■ REQUIRED WORK: With pictures left out, output exactly the lines from the line holding "Task: Click the random note dice icon" through the end of the data, both included.

■ RECORDS FOR THIS TASK:
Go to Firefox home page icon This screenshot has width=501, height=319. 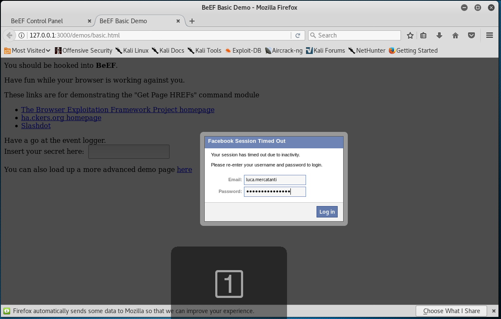coord(455,35)
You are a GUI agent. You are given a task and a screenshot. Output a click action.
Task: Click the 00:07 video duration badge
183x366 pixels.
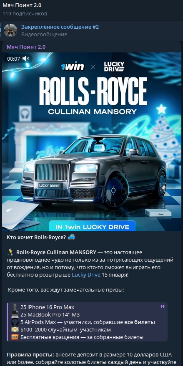click(x=14, y=59)
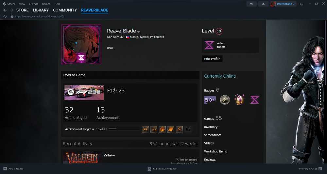Screen dimensions: 327x174
Task: Open the F1 23 game thumbnail
Action: point(84,92)
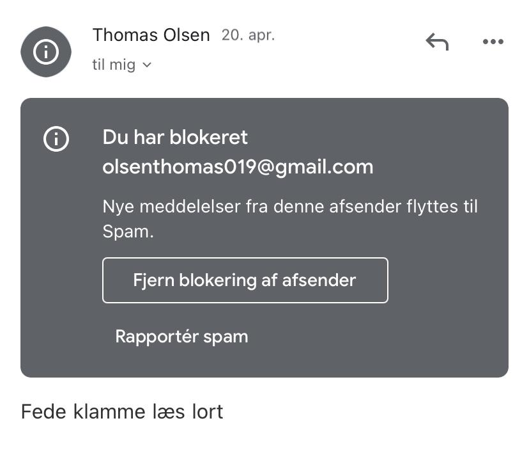Select sender name "Thomas Olsen"
529x455 pixels.
pos(151,35)
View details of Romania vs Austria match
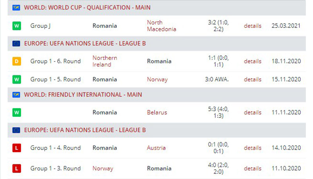Image resolution: width=313 pixels, height=179 pixels. point(252,148)
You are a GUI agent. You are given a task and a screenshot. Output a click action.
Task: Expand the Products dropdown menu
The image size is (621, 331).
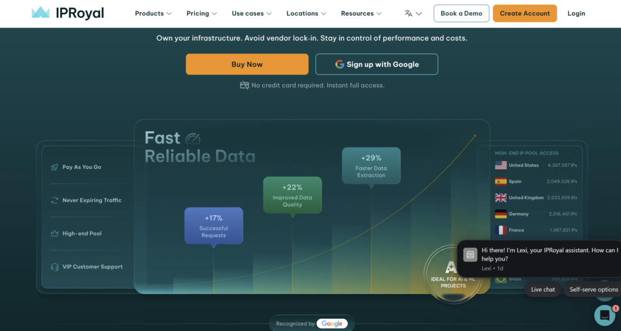(x=153, y=13)
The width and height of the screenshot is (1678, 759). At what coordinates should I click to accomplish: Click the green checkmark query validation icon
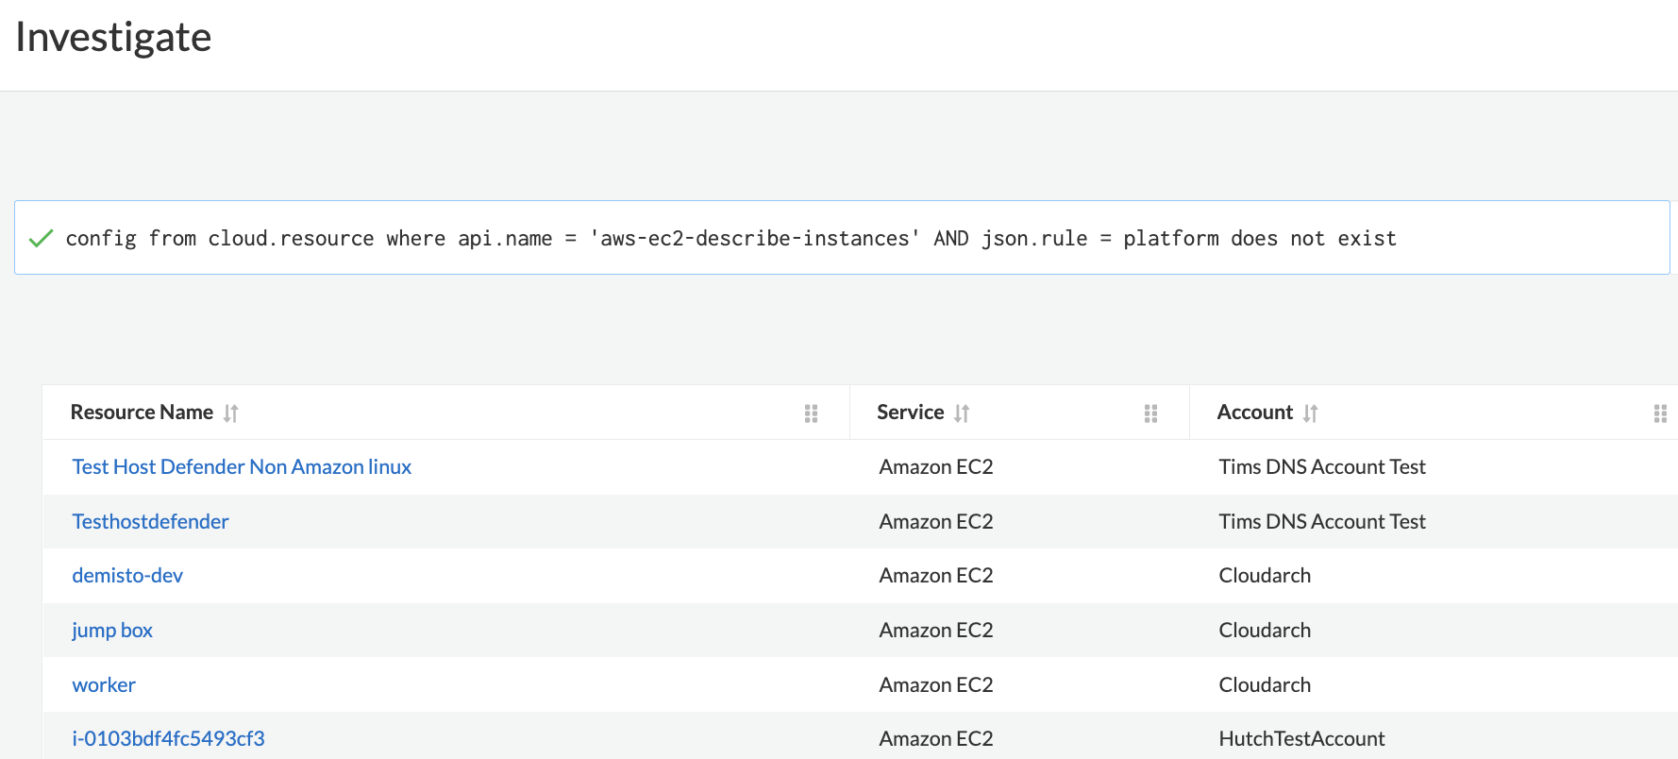[x=41, y=239]
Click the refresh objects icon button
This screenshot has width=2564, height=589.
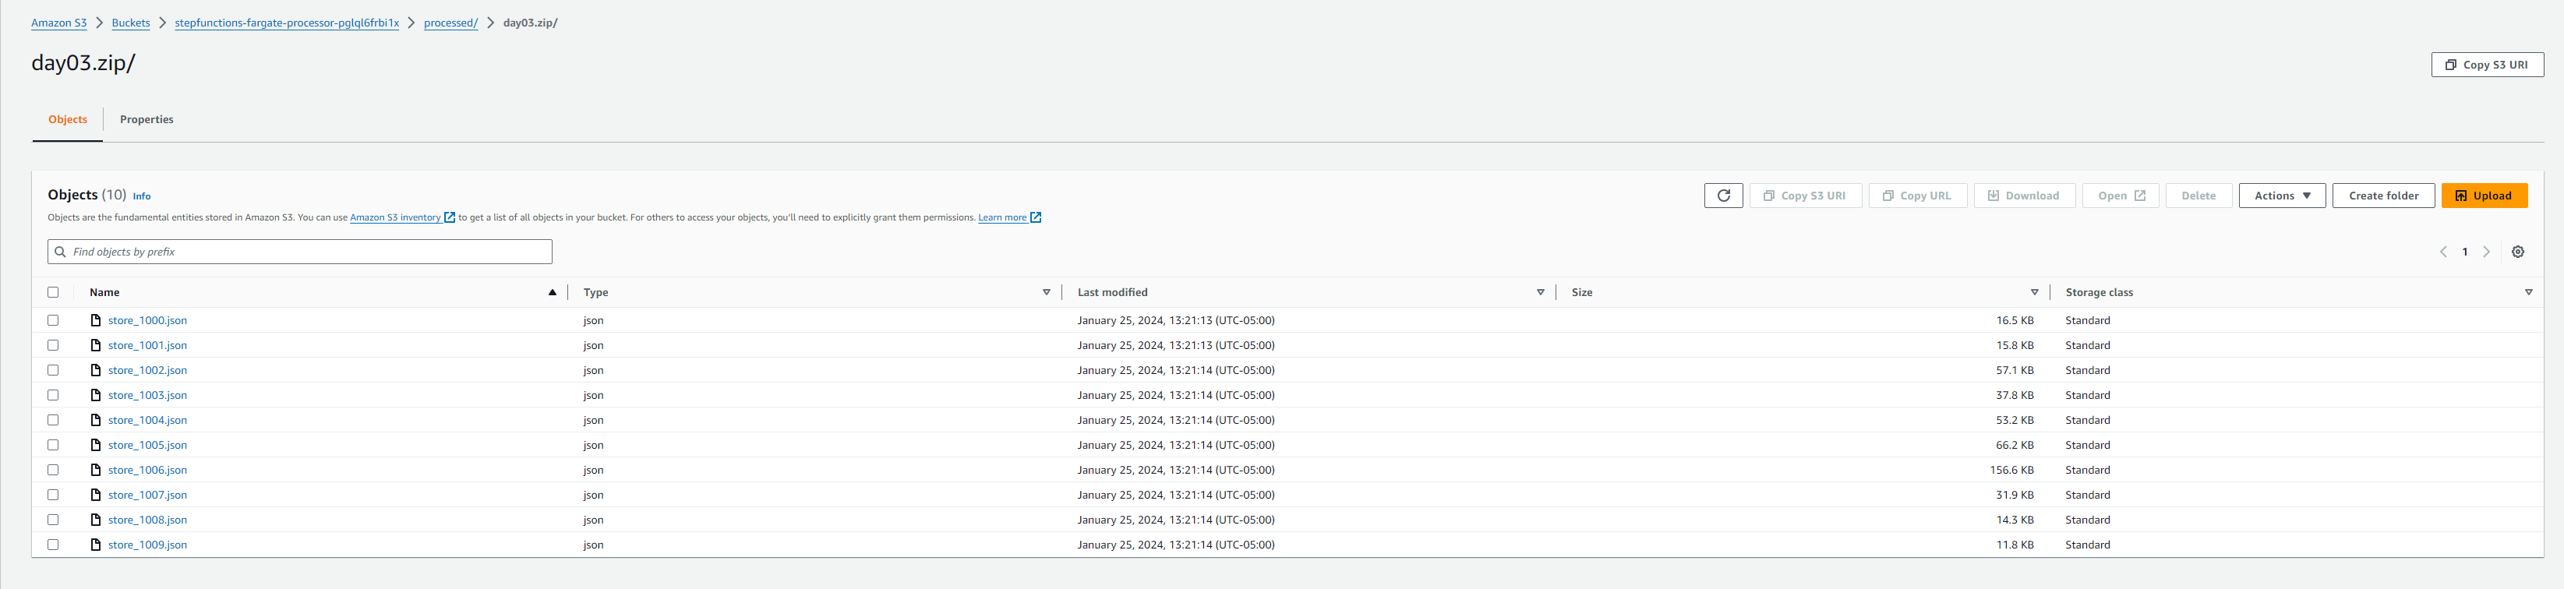[1723, 196]
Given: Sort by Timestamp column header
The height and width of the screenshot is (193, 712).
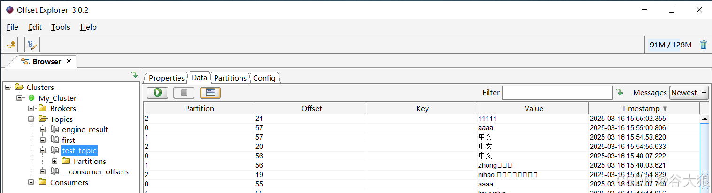Looking at the screenshot, I should (x=644, y=109).
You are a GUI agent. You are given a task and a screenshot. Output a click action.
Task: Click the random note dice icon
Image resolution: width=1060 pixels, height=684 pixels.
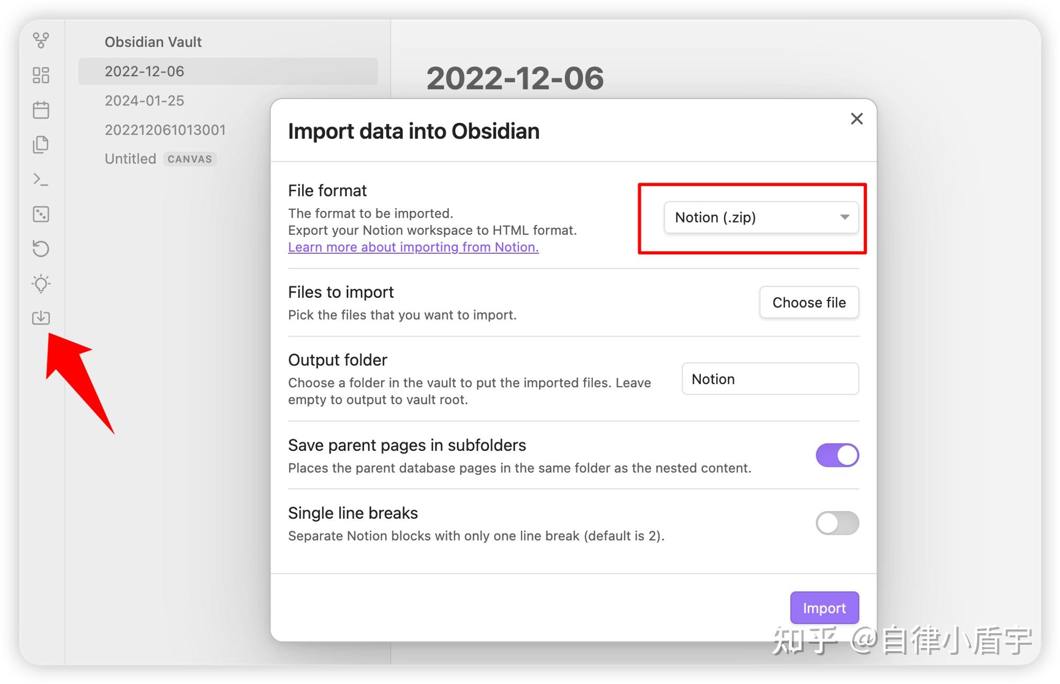pyautogui.click(x=41, y=214)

■ RESULT OF THIS TASK:
Task: Click the random note dice icon
Image resolution: width=1060 pixels, height=684 pixels.
pyautogui.click(x=41, y=214)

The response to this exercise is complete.